### About this task
Without altering a word, return the records below, but exclude the pictures.

---*---

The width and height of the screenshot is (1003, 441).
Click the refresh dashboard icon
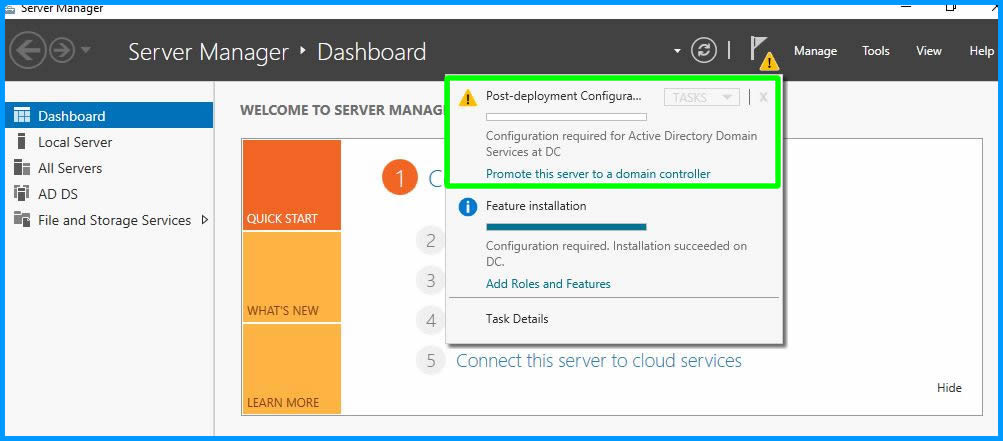(704, 51)
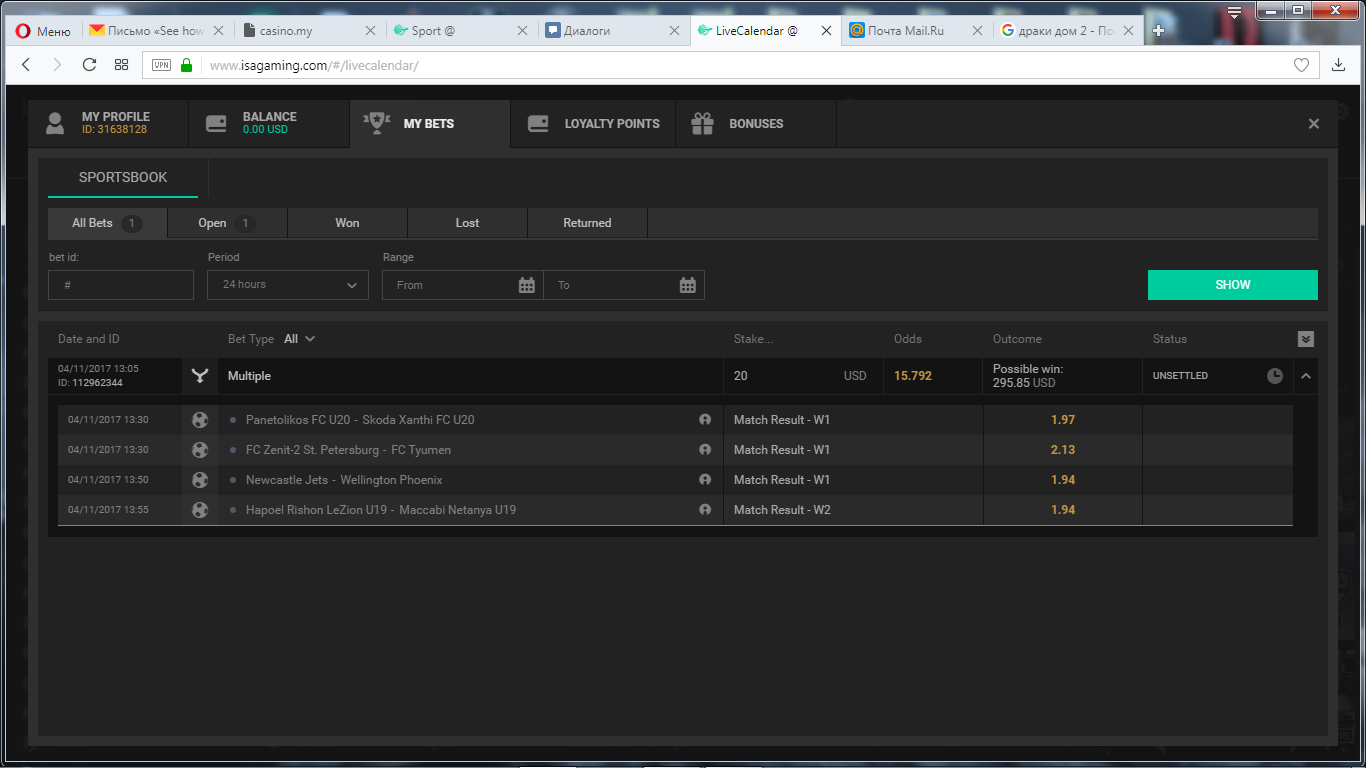Click the info icon on Newcastle Jets row

pyautogui.click(x=705, y=480)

---*---

### Result below
The width and height of the screenshot is (1003, 441).
Click the refresh dashboard icon
(704, 51)
Click the info icon on Newcastle Jets row

pyautogui.click(x=705, y=480)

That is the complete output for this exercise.